NARK: Non-interactive ARgument of Knowledge #

  • Public arithmetic circuit: $C(x, w) \rightarrow F$
    • Where $x$ public statement in $F^n$, $w$ secret witness in $F^m$
  • Preprocessing (setup): $S(C) \rightarrow$ public parameters $(pp, vp)$ for prover, verifier
  • Prover: $P(pp, x, w) \rightarrow $ proof $\pi$
  • Verifier: $V(vp, x, \pi) \rightarrow $ accept or reject

NARK requirements #

  • Complete: if both $P$, $V$ honest, then $V$ should accept proof $\pi$
  • Adaptively knowledge sound: $V$ accepts a proof: $P$ “knows” $w$ such that $C(x, w) = 0$ (an extractor $E$ can extract a valid $w$ from $P$)
  • Optional: Zero knowledge: $(C, pp, vp, x, \pi)$ “reveal nothing” about $w$

SNARK: a succinct NARK #

Setup: similar, except

  • $P(pp, w, x)$ generates a short proof $\pi$ such that $|\pi| = O_{\lambda}(\log(|C|))$
  • $V(vp, \pi, x)$ is fast to verify such that $\text{time}(V) = O_{\lambda}(|x|, \log(|C|))$

For zero-knowledge, defining knowledge soundness and zero-knowledge: see CS255 notes

Types of preprocessing setup #

  • $r$ random bits
  • Trusted setup per circuit: $S(C; r)$ random $r$ must be kept secret from prover
    • Prover learns $r$: can provide false statements
    • Therefore: destroy machine after using this once
  • Trusted but universal (updatable) setup: secret $r$ is independent of $C$
  • Transparent setup: $S(C)$ does not use secret data (no trusted setup)

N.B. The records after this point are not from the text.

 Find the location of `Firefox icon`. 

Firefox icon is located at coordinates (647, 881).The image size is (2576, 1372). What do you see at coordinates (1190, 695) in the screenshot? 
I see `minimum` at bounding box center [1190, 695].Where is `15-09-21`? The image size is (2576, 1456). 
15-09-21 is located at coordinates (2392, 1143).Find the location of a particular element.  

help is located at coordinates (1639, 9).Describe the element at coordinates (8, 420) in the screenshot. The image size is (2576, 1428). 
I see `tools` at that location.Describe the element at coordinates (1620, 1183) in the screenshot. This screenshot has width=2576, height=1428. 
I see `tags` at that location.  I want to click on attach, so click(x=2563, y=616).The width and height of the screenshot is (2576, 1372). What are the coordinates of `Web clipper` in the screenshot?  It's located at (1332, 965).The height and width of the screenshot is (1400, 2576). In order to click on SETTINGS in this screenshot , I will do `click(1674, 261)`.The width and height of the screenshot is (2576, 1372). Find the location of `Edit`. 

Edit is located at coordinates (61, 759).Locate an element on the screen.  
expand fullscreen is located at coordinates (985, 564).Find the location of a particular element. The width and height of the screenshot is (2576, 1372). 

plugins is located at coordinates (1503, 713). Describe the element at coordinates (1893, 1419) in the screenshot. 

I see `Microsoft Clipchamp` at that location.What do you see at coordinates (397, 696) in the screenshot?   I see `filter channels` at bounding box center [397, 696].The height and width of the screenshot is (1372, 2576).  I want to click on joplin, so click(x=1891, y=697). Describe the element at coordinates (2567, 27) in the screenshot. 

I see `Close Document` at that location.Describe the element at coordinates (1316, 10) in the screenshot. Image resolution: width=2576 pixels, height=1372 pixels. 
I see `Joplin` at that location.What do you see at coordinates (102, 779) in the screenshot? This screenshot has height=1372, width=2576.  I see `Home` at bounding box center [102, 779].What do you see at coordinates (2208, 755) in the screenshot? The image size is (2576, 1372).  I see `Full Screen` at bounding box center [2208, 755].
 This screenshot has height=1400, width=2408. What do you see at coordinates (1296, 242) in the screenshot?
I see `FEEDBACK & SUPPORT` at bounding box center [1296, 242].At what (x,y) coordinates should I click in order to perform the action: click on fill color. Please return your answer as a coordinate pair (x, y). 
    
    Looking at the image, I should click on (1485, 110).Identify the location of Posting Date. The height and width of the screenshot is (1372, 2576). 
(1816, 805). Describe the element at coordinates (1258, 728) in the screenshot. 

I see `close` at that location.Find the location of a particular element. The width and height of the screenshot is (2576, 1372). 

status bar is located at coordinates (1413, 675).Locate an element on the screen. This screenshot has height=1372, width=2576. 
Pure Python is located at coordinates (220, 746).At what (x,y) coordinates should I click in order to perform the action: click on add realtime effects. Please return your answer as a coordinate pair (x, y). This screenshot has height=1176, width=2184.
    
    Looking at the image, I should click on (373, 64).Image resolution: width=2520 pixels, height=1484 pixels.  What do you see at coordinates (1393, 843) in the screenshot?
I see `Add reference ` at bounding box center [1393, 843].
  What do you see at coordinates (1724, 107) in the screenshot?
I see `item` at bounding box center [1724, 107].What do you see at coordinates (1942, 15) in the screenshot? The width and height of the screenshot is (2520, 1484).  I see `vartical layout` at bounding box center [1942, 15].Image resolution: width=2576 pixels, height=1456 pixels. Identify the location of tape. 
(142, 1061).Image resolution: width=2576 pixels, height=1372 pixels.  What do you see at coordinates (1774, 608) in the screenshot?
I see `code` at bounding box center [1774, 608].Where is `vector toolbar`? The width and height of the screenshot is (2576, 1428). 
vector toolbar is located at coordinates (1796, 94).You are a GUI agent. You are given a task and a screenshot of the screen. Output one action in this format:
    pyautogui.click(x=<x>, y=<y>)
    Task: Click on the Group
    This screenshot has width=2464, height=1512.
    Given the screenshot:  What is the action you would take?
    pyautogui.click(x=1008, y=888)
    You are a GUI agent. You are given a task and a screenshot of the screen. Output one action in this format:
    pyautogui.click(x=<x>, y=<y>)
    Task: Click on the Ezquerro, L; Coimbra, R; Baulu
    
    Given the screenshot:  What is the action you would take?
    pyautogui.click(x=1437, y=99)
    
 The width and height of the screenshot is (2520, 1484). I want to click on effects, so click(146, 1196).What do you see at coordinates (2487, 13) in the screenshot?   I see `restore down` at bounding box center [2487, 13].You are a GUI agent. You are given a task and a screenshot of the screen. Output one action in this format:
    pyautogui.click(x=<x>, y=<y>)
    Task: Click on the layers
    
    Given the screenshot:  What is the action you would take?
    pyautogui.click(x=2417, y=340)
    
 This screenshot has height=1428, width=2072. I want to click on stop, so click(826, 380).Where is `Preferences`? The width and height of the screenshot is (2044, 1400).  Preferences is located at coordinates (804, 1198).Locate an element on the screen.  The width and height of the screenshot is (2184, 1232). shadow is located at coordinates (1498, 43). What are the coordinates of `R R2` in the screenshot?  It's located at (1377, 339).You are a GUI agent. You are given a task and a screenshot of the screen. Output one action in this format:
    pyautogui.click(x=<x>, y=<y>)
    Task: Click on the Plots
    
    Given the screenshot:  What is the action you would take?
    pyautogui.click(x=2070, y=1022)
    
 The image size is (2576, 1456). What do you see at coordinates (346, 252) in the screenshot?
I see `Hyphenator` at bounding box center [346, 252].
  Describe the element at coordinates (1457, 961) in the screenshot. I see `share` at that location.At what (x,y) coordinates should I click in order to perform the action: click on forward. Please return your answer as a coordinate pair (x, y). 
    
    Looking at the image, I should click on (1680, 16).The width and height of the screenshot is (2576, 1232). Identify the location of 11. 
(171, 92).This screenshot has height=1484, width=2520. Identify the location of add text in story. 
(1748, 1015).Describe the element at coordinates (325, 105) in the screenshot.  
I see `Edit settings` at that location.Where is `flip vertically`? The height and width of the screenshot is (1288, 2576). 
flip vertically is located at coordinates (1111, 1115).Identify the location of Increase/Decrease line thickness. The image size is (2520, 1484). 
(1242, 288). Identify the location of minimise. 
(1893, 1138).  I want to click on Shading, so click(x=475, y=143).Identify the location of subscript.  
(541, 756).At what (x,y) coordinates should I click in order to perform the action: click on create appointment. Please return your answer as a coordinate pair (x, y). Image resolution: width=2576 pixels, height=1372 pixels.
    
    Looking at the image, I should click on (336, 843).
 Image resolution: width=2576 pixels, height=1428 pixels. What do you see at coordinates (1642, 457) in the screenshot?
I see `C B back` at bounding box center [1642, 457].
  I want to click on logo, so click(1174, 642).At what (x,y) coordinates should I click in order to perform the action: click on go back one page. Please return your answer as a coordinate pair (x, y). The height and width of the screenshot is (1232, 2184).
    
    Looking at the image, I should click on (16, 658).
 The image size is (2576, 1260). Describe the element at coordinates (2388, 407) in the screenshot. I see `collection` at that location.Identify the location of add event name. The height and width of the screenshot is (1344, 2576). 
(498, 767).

Recent progress on proof systems #

  • Groth (2016): proof size ~ 200 bytes, verifier time ~ 1.5ms, trusted per circuit setup
  • Plonk and Marlin (2019): proof size ~ 400 bytes, verifier time ~ 3ms, universal trusted setup
  • Bulletproofs (Bunz et al. (2017)): proof size ~ 1.5 kb (non-constant), verifier time ~ 3 sec, transparent setup
  • STARK (Ben-Sasson et al. (2018)): proof size ~ 100 kb (non-constant), verifier time ~ 10 ms, transparent setup, post-quantum enabled
  • And more!